The problem is that too many have gotten used to Obama-phones, multiple welfare systems and the like. In truth, Social Security and Medicare need radical change (and I’m a beneficiary). When the programs started, life expectancy was much lower. The age to receive benefits should have been going up regularly, but it didn’t. Some countries have bought out recipients and soon-to-be-recipients, transforming their entitlement into an annuity. Medicare is tougher. But something has to be done. We need change now and that will make everyone unhappy.

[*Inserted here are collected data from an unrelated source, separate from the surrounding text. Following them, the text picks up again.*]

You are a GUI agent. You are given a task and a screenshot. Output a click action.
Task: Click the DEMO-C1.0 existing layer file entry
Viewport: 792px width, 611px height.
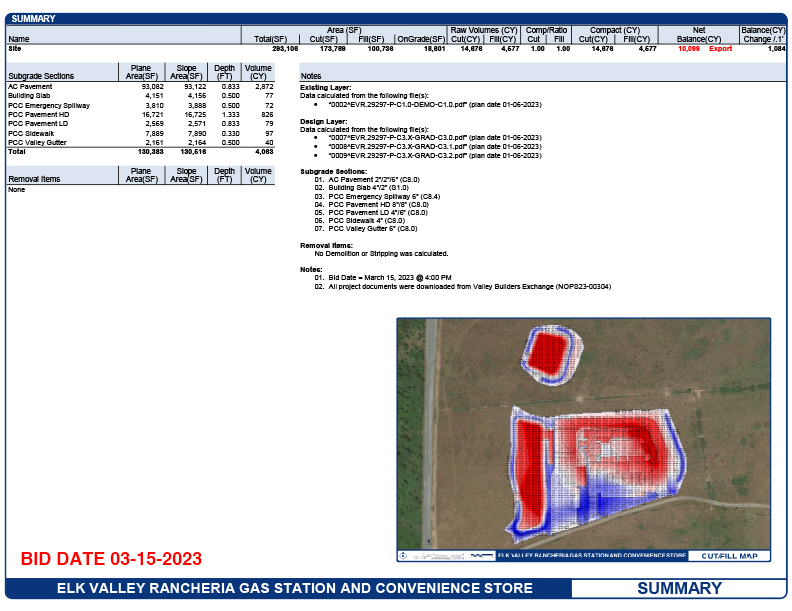[427, 103]
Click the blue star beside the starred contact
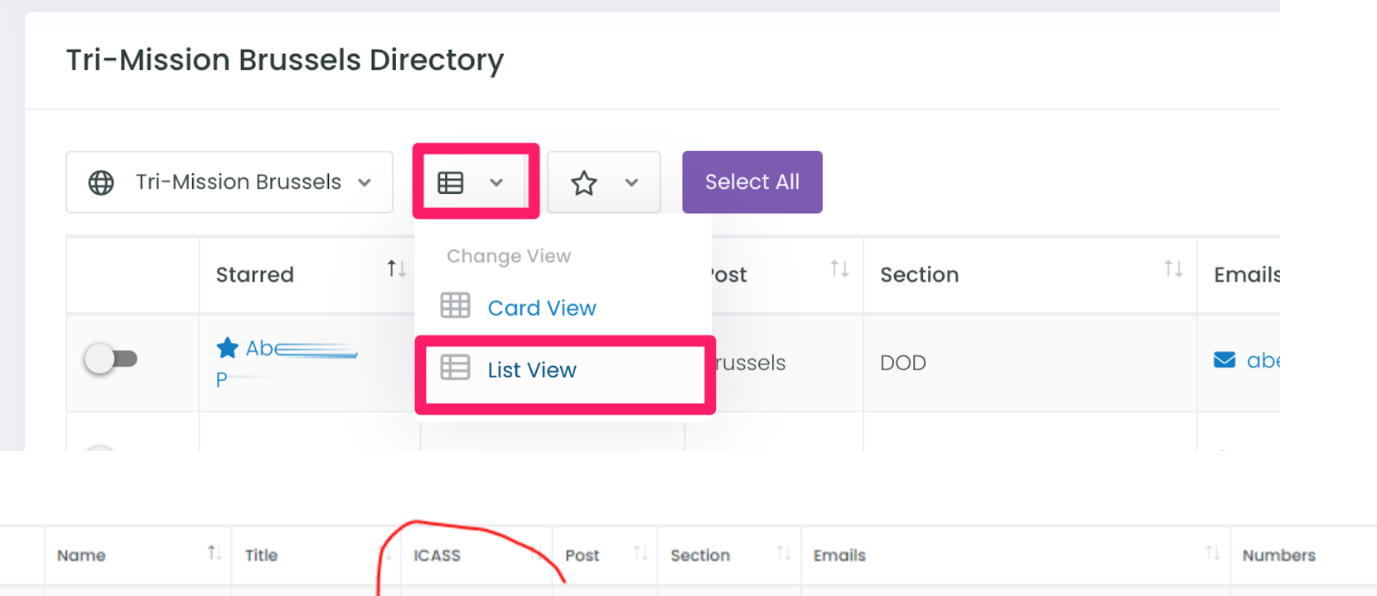 pos(228,348)
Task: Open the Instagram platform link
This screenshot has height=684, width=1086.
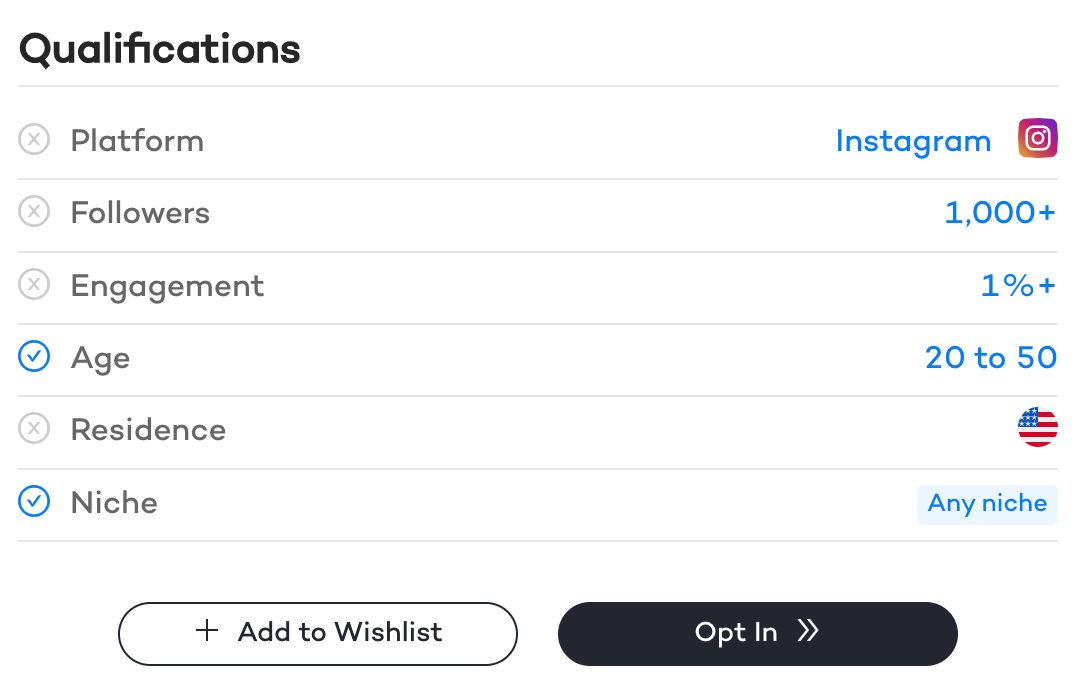Action: point(913,141)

But let’s start with government employee entitlements, especially Congress. Why should they get fancy planes and other benefits? Why not fly in coach like the rest of us? Don’t give them anything when they leave office. Between good salaries and the payoffs from lobbyists, they should have enough to retire.
When Has it Worked?
To my surprise, the most successful government budget slasher wasn’t Reagan—it was Warren G. Harding. He inherited the Depression with GDP plummeting and unemployment going from 5% to 14% as he took office. He cut federal spending in half in two-plus years, which made the private sector flourish. FDR did the opposite 10 years later, an expansion we have only made worse in the intervening years. We can’t do something that radical, but there is plenty of fat to carve away.
Javier Millei is working miracles in Argentina. The trick was having people suffer under years of mismanagement and risk that caused them to be open to radical change. Perhaps we’re there now. Many are still struggling, though Biden/Harris love to claim to have whipped inflation. They didn’t.
It’s up to us to vote for congresspeople who will do the hard work and start demanding real downsizing. As we all experienced in the private sector over the past 20 years, no one is guaranteed a job. Let the public sector experience layoffs. It’s time.
Thanks for the reminder about Warren G. Harding's accomplishments. You took me down a rabbit hole I needed to explore. I'm excited about DOGE as well, and was delighted to see that it will be the first government department in history with an expiration date. Once DOGE submits its final report to the President on July 4, 2026, it will be permanently decommissioned. That was a genius move from either Musk or Ramaswamy, so my hat's off to them. Or perhaps could Trump himself have come up with that idea? I wouldn't be at all surprised.
And the tragedy is that politicians balk at the notion of cutting costs. Do they have suggestions to stem the debt? Of course not. And if we end up in a bankruptcy position, even then, it’ll be finger pointing and no solutions. The push for reparations is indicative of a government based in incompetence. So exasperating.